Bioconversion of ginsenosides in the american ginseng ( xī yáng shēn) extraction residue by fermentation with lingzhi ( líng zhī, ganoderma lucidum).

Ginseng ( Rén Shēn) has been widely employed in functional foods and traditional medicines in many Asian countries. Owing to the high consumer demand of ginseng products, a large amount of ginseng residue is generated after extraction of ginseng. However, the ginseng residue still contains many bioactive compounds such as ginsenosides. The objective of this research was to convert ginsenosides in American ginseng ( Xī Yáng Shēn) extraction residue (AmR) by fermentation with lingzhi ( Líng Zhī, Ganoderma lucidum) and the fermentation products will be used for further hypoglycemic activity research. Thus, this study was primarily focused on the ginsenosides that have been reported to possess hypoglycemic activity. In this study, the changes in seven ginsenoside [Rg1, Re, Rb1, Rc, Rg3(S), compound K (CK), and Rh2(S)] in the products as affected by fermentation were investigated. Our results showed that the levels of ginsenosides, namely, Rg1, Rg3(S), and CK increased, while the other ginsenosides (Re, Rb1, and Rc) decreased during the fermentation process.

INTRODUCTION

Ginseng (人参 Rén Shēn) possesses several beneficial effects in the prevention of diabetes, cancer, and cardiovascular disease,[123] and therefore, it is extensively used in different therapeutic and health-promoting preparations. These biological activities in ginseng may be attributed to the presence of bioactive compounds such as ginsenosides, polysaccharides, and flavonoids.[4] Among these bioactive compounds, ginsenosides have been extensively investigated as different ginsenosides possess varying pharmacological and biological activities. For instance, Rg1 and compound K (CK) were shown to stimulate glucose uptake in 3T3-L1 adipocytes,[5] with the former one increasing the performance of learning/memory in a mice model as well.[6] Furthermore, the composition of ginsenosides is the major indicator of ginseng quality and species type as the amount and type of ginsenosides in ginseng vary depending on the species, age, harvest season, growth condition, and processing methods.[478] The ratio of ginsenoside Rb1/Rg1 in American ginseng (西洋參 Xī Yáng Shēn) was reported to be higher than in Asian ginseng (東洋參 Dōng Yáng Shēn). Despite its potential health benefits, ginsenosides suffer from poor bioavailability. Previous studies have pointed out that the conversion of ginsenoside Rb1 into its deglycosylated metabolite CK could substantially increase both bioavailability and bioactivity,[910] with their bioavailability being 0.3%-1.2% and 35.0%, respectively.[11121314] Thus, it is important to convert the major ginsenoside Rb1 into its minor metabolites for improved bioactivity and bioavailability.

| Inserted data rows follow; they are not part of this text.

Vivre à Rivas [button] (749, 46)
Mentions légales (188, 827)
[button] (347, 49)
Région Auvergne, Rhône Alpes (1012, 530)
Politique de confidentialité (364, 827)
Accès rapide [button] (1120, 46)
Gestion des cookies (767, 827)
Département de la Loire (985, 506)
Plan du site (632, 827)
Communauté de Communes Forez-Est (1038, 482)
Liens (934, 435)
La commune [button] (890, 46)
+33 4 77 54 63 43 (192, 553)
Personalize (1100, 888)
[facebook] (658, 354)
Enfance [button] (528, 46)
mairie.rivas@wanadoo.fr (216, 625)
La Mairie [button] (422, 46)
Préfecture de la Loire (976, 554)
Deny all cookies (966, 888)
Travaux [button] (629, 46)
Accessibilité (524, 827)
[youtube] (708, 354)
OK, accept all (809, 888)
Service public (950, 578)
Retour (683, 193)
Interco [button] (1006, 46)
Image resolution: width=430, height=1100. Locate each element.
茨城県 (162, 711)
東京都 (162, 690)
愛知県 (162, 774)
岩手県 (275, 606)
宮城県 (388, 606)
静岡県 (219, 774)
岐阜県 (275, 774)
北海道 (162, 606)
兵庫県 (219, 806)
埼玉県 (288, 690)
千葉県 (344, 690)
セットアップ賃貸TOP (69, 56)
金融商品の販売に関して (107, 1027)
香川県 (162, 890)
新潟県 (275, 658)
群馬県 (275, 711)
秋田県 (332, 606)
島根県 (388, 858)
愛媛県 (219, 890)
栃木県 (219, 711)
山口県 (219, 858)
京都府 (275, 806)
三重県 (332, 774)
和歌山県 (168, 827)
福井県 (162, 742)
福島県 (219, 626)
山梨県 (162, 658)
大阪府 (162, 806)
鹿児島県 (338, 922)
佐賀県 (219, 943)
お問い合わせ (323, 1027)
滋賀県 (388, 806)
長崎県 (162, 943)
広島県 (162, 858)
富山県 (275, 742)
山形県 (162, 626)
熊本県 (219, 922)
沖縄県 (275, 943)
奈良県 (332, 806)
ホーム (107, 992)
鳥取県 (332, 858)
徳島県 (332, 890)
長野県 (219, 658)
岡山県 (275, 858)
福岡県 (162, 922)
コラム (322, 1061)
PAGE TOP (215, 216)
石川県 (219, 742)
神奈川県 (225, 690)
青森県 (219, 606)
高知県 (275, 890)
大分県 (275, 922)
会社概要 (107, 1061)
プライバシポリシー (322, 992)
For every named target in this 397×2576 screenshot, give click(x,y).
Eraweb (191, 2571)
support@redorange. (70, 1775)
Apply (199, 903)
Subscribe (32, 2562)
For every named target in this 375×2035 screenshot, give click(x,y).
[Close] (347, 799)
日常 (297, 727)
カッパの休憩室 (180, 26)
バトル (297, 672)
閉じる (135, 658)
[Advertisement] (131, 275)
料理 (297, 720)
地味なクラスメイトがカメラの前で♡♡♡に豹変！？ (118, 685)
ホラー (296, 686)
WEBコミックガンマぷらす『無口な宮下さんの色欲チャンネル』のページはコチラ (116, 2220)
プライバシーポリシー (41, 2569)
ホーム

Lingzhi (靈芝 Líng Zhī, Ganoderma lucidum) is a popular traditional Chinese medicine (TCM) belonging to white rot basidiomycete. Generally, G. lucidum is investigated for its pharmacological activities including hyperglycemia, hypertension, immunomodulatory, liver protection, and anti-tumor effects.[15161718] In addition, lignin-modifying enzymes synthesized by G. lucidum could degrade lignins, cellulose, and hemi-cellulose.[19] In this study, G. lucidum was employed to degrade lignin and cellulose in the cell walls of American ginseng residue (AmR) for bioconversion of ginsenosides. Several bioconversion methods in ginsenosides include heating, acid or alkaline hydrolysis, enzymatic and microbial conversion. Specifically, chemical conversion methods are not environment friendly and may cause poor selectivity and low efficiency, eventually reducing the biological activity of ginsenosides,[202122] whereas enzymatic conversion method is highly selective and environmentally compatible, especially under mild reaction conditions. However, the enzymes currently employed are not stable enough for their usage in industries.[22] On the other hand, microbial conversion method is more advantageous as it is ecofriendly, economically viable, and can be scaled up for good reproducibility. Consequently, microbial conversion is the most desirable bioconversion method for industrial application.[23]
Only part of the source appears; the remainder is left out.